In a recent report by RFE/RL on the growing threat that fighters from Turkmenistan pose in that country as well as in Afghanistan, it is noted that areas in Faryab and Jawzjan remain "no go" zones under Taliban control:
In April 2013, the fiercest fighting in more than a decade broke out in the southern Qaysar district of Afghanistan's Faryab Province, which borders Turkmenistan. Afghan media reported a nine-day battle between Afghan government forces and some 700 Taliban fighters. Government forces drove them out but in September fighting erupted there again. One of the reported casualties was a Taliban shadow governor from another district of Faryab Province.
RFE/RL correspondents based in Afghanistan tell Azatlyk there are already "no go" zones under Taliban control in Faryab and Jawzjan provinces. These correspondents report an increasing number of Afghanistan's ethnic Turkmen arming themselves, and some joining the Taliban or foreign fighters, among them Uzbeks allied with the Taliban.

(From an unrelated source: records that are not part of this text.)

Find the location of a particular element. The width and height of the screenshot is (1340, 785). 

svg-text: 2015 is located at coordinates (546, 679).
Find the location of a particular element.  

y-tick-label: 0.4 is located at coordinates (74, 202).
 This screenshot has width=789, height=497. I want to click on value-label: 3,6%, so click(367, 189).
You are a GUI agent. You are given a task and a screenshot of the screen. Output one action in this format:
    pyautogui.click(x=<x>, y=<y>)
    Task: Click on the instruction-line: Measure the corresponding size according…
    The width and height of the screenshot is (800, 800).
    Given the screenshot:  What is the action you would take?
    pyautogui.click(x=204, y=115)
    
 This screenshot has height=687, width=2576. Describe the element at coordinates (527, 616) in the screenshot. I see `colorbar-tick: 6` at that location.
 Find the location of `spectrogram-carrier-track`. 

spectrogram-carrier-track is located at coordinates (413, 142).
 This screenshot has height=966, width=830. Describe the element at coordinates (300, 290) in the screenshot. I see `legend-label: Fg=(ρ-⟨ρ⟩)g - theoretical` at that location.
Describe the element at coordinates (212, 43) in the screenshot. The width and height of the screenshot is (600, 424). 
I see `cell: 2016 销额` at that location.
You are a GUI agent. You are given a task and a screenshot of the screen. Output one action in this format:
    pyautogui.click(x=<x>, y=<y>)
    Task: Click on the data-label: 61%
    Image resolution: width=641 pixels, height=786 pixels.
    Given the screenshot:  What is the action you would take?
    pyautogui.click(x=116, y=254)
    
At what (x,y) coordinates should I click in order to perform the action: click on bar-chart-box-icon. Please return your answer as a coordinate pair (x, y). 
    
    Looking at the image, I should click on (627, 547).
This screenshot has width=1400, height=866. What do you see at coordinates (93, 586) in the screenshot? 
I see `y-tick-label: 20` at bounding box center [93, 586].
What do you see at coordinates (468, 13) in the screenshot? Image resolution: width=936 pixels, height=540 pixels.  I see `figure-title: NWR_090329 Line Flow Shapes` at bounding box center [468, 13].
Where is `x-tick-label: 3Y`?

One correspondent reported a "pro-Taliban" group captured a village in Jawzjan Province along the border with Turkmenistan some three months ago. Government forces arrived and chased the group from the village. The group, reportedly mainly ethnic Turkmen led by ethnic Uzbeks, found sanctuary on an island in the Amu-Darya, the river dividing Afghanistan and Turkmenistan, before gradually fading away back into Afghanistan.The situation in the Afghan north highlights the shortsighted nature of the Afghan "surge," in which Coalition forces focused on Taliban strongholds in Kandahar and Helmand and to a lesser degree in the east while largely ignoring Taliban activity in the north.